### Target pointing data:
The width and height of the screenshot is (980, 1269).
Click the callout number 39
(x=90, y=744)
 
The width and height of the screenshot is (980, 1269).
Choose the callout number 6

### GIVEN PROBLEM:
Please output every line of the data above verbatim.

### EXERCISE SOLUTION:
The width and height of the screenshot is (980, 1269).
Click the callout number 39
(x=90, y=744)
 
The width and height of the screenshot is (980, 1269).
Choose the callout number 6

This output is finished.